Monday 10 Mar
Kaspersky cybersecurity experts have uncovered a sophisticated phishing campaign that exploited the growing interest in generative AI technologies, specifically the DeepSeek platform, to distribute malware. Cybercriminals used advanced techniques, including geolocation, compromised business accounts, and coordinated botnets, resulting in over 1.2 million views of their malicious posts on the X platform (formerly Twitter).
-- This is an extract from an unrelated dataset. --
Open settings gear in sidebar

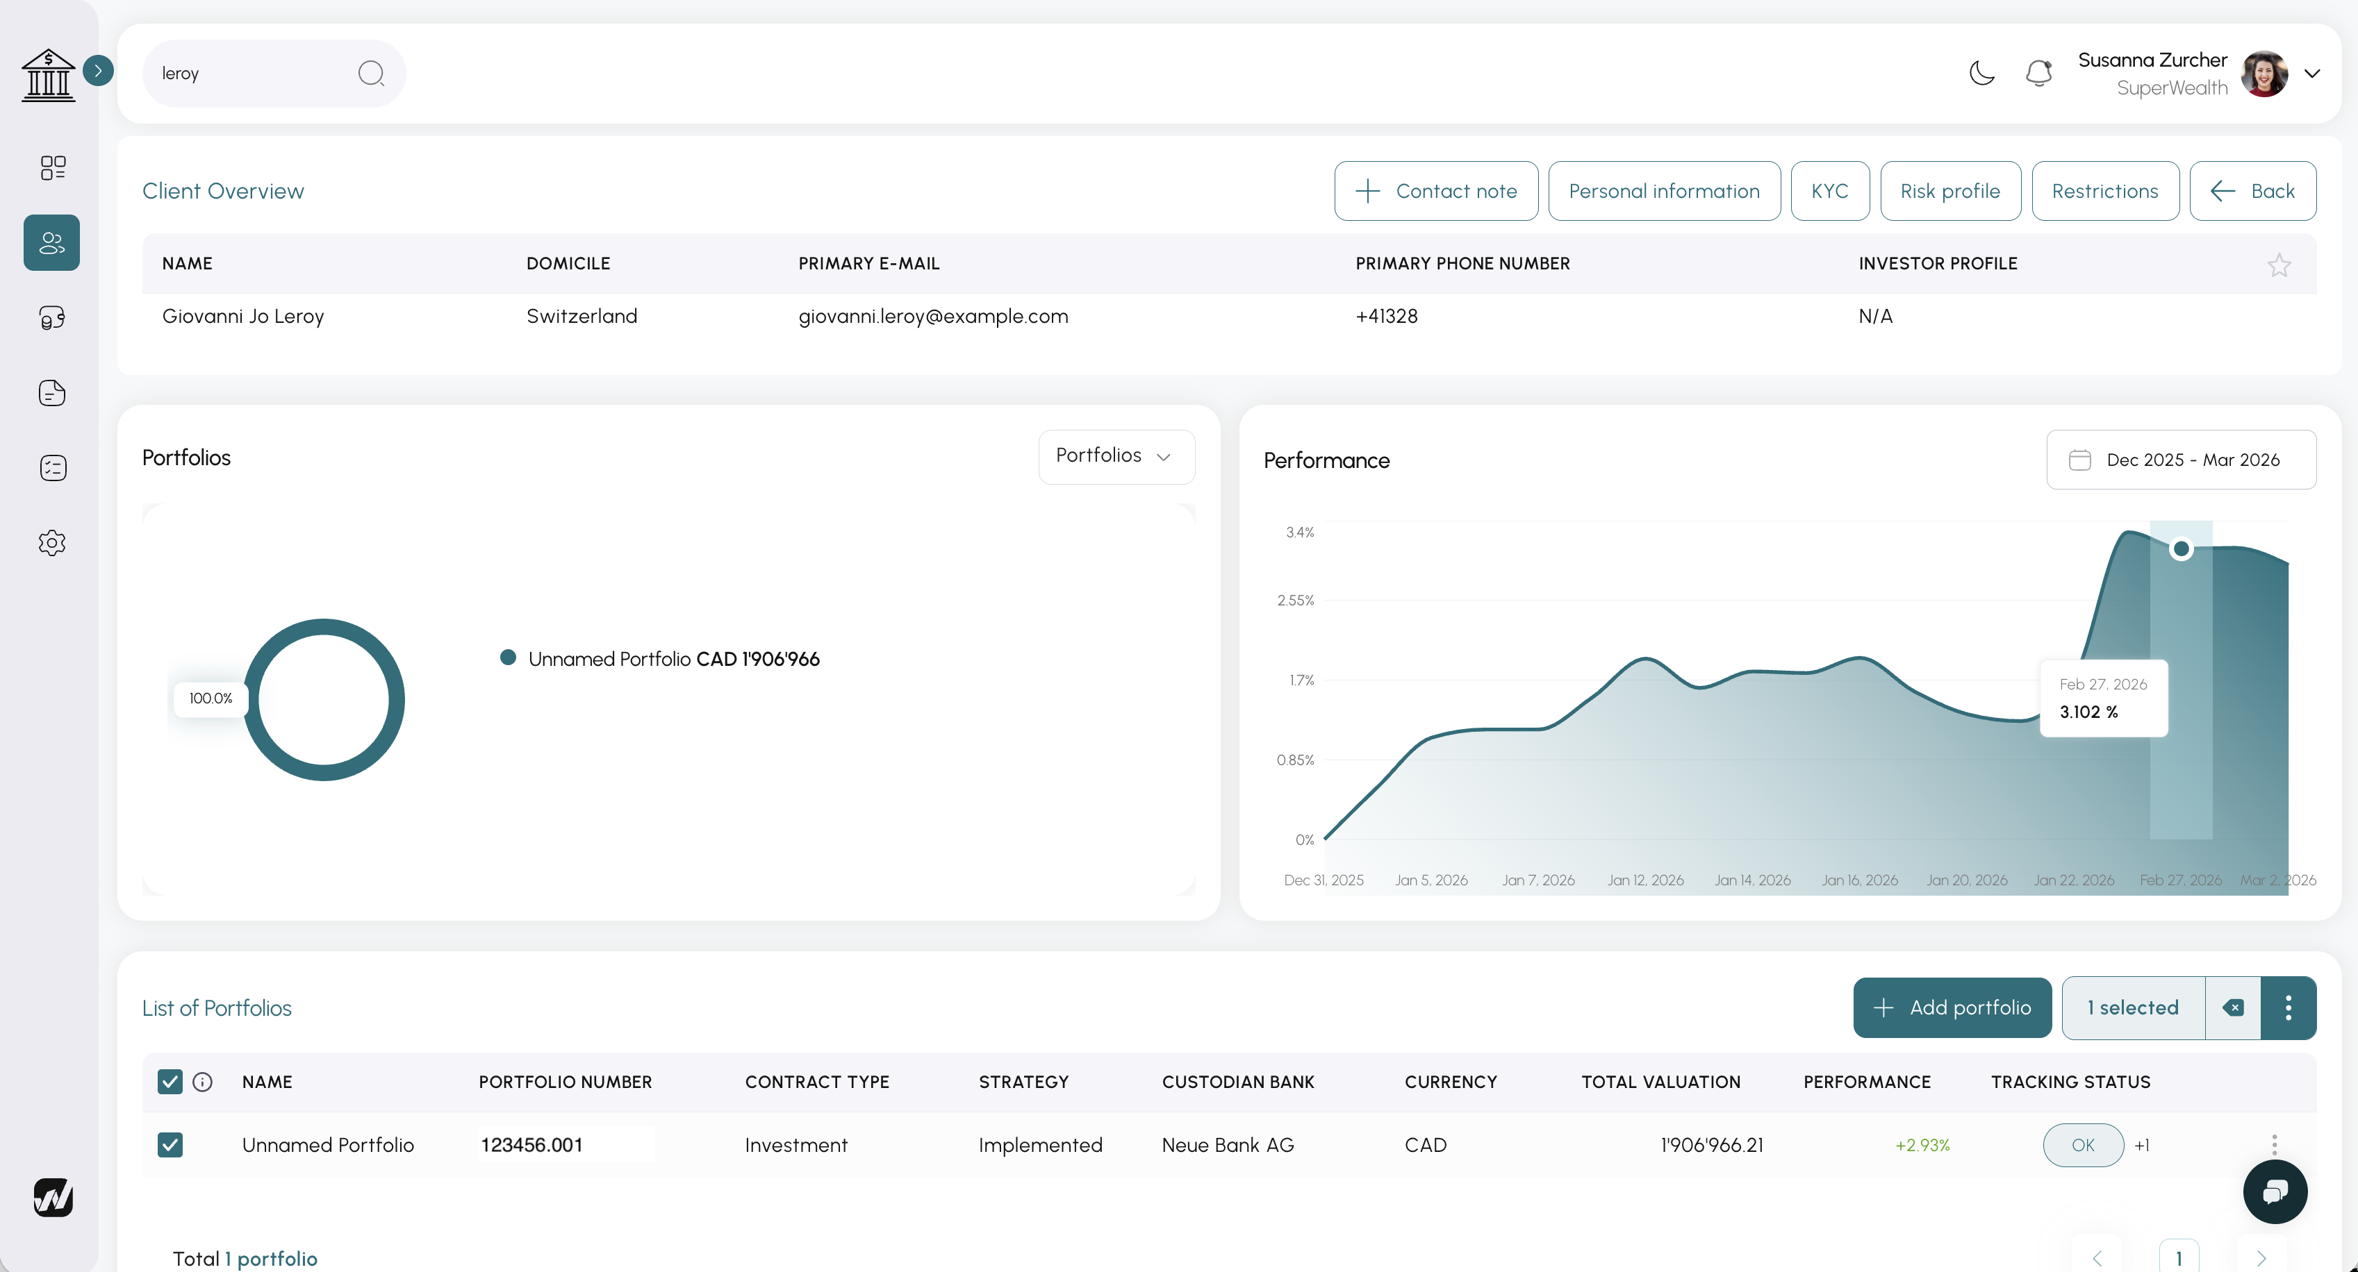pos(52,543)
The attackers created fake websites mimicking the official DeepSeek platform, using misleading domain names to lure victims. These sites employed geolocation technology to analyse each visitor's IP address and tailor the displayed content accordingly, helping them optimize their targeting and avoid detection.
Vasily Kolesnikov, a senior malware analyst at Kaspersky,
explained that this campaign represents a significant evolution in social
engineering tactics. The attackers exploited the widespread enthusiasm for
generative AI technologies and combined targeted geolocation, compromised
accounts, and botnets to reach a broad audience and bypass security defenses.
The X platform was the primary channel for this campaign,
where an official account of an Australian company was compromised to post
fraudulent links. The malicious post alone garnered approximately 1.2 million
views and hundreds of retweets, mostly from coordinated bot accounts.
Victims were directed to download a fake version of the
DeepSeek application, which contained malware allowing attackers to remotely
control victims' devices.
Kaspersky security products detect and block all malware
installation activities associated with this campaign, including variants of
the malware known as Trojan-Downloader.Win32.TookPS.*.